(Source records)

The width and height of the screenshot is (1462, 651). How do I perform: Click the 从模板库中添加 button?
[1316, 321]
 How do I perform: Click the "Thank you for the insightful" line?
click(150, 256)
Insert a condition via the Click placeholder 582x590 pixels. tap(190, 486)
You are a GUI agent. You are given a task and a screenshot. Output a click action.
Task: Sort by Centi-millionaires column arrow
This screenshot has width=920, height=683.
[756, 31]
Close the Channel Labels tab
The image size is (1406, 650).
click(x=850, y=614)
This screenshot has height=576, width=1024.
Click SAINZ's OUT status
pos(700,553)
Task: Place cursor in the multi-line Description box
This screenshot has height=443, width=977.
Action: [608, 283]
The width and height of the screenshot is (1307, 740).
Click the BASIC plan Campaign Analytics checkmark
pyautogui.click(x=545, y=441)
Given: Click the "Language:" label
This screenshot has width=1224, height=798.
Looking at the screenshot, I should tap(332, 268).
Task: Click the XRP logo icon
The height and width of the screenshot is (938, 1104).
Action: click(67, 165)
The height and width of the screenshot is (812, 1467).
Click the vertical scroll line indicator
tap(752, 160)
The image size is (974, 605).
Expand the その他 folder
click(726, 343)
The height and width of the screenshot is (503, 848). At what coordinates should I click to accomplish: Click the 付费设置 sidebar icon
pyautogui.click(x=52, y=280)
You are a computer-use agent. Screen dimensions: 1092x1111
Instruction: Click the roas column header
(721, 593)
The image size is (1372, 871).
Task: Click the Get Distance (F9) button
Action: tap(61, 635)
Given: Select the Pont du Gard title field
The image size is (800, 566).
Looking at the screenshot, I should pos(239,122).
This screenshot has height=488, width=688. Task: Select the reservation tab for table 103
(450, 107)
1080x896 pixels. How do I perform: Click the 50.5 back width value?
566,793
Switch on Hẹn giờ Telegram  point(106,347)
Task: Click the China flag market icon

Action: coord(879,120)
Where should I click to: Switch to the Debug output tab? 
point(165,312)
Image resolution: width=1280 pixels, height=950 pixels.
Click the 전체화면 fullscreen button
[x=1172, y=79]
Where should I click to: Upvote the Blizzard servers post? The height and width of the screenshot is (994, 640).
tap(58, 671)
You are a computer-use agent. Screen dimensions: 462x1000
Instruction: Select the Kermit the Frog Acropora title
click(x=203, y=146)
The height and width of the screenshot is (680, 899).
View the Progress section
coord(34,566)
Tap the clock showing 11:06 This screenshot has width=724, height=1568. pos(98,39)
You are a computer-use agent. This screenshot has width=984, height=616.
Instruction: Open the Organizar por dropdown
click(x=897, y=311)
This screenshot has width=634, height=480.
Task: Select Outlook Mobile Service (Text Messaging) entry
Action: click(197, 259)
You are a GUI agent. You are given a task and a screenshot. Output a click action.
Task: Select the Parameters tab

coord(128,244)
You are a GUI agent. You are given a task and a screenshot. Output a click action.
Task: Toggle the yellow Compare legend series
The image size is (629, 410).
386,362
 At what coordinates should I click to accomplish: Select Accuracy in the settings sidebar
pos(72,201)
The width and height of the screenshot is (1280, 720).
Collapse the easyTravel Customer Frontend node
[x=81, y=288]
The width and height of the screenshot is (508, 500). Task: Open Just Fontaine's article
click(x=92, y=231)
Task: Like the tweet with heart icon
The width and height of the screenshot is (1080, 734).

[Exercise prompt] Take the records and restate them word for word.

[Solution to the problem]
The width and height of the screenshot is (1462, 651). How do I perform: Click the 从模板库中添加 button?
[1316, 321]
 How do I perform: Click the "Thank you for the insightful" line?
click(150, 256)
Insert a condition via the Click placeholder 582x590 pixels. tap(190, 486)
You are a GUI agent. You are given a task and a screenshot. Output a click action.
Task: Sort by Centi-millionaires column arrow
This screenshot has width=920, height=683.
[756, 31]
Close the Channel Labels tab
The image size is (1406, 650).
click(x=850, y=614)
This screenshot has height=576, width=1024.
Click SAINZ's OUT status
pos(700,553)
Task: Place cursor in the multi-line Description box
This screenshot has height=443, width=977.
Action: [608, 283]
The width and height of the screenshot is (1307, 740).
Click the BASIC plan Campaign Analytics checkmark
pyautogui.click(x=545, y=441)
Given: Click the "Language:" label
This screenshot has width=1224, height=798.
Looking at the screenshot, I should tap(332, 268).
Task: Click the XRP logo icon
The height and width of the screenshot is (938, 1104).
Action: click(67, 165)
The height and width of the screenshot is (812, 1467).
Click the vertical scroll line indicator
tap(752, 160)
The image size is (974, 605).
Expand the その他 folder
click(726, 343)
The height and width of the screenshot is (503, 848). At what coordinates should I click to accomplish: Click the 付费设置 sidebar icon
pyautogui.click(x=52, y=280)
You are a computer-use agent. Screen dimensions: 1092x1111
Instruction: Click the roas column header
(721, 593)
The image size is (1372, 871).
Task: Click the Get Distance (F9) button
Action: tap(61, 635)
Given: Select the Pont du Gard title field
The image size is (800, 566).
Looking at the screenshot, I should pos(239,122).
This screenshot has height=488, width=688. Task: Select the reservation tab for table 103
(450, 107)
1080x896 pixels. How do I perform: Click the 50.5 back width value?
566,793
Switch on Hẹn giờ Telegram  point(106,347)
Task: Click the China flag market icon

Action: coord(879,120)
Where should I click to: Switch to the Debug output tab? 
point(165,312)
Image resolution: width=1280 pixels, height=950 pixels.
Click the 전체화면 fullscreen button
[x=1172, y=79]
Where should I click to: Upvote the Blizzard servers post? The height and width of the screenshot is (994, 640).
tap(58, 671)
You are a computer-use agent. Screen dimensions: 462x1000
Instruction: Select the Kermit the Frog Acropora title
click(x=203, y=146)
The height and width of the screenshot is (680, 899).
View the Progress section
coord(34,566)
Tap the clock showing 11:06 This screenshot has width=724, height=1568. pos(98,39)
You are a computer-use agent. This screenshot has width=984, height=616.
Instruction: Open the Organizar por dropdown
click(x=897, y=311)
This screenshot has width=634, height=480.
Task: Select Outlook Mobile Service (Text Messaging) entry
Action: click(197, 259)
You are a GUI agent. You are given a task and a screenshot. Output a click action.
Task: Select the Parameters tab

coord(128,244)
You are a GUI agent. You are given a task and a screenshot. Output a click action.
Task: Toggle the yellow Compare legend series
The image size is (629, 410).
386,362
 At what coordinates should I click to accomplish: Select Accuracy in the settings sidebar
pos(72,201)
The width and height of the screenshot is (1280, 720).
Collapse the easyTravel Customer Frontend node
[x=81, y=288]
The width and height of the screenshot is (508, 500). Task: Open Just Fontaine's article
click(x=92, y=231)
Task: Like the tweet with heart icon
The width and height of the screenshot is (1080, 734).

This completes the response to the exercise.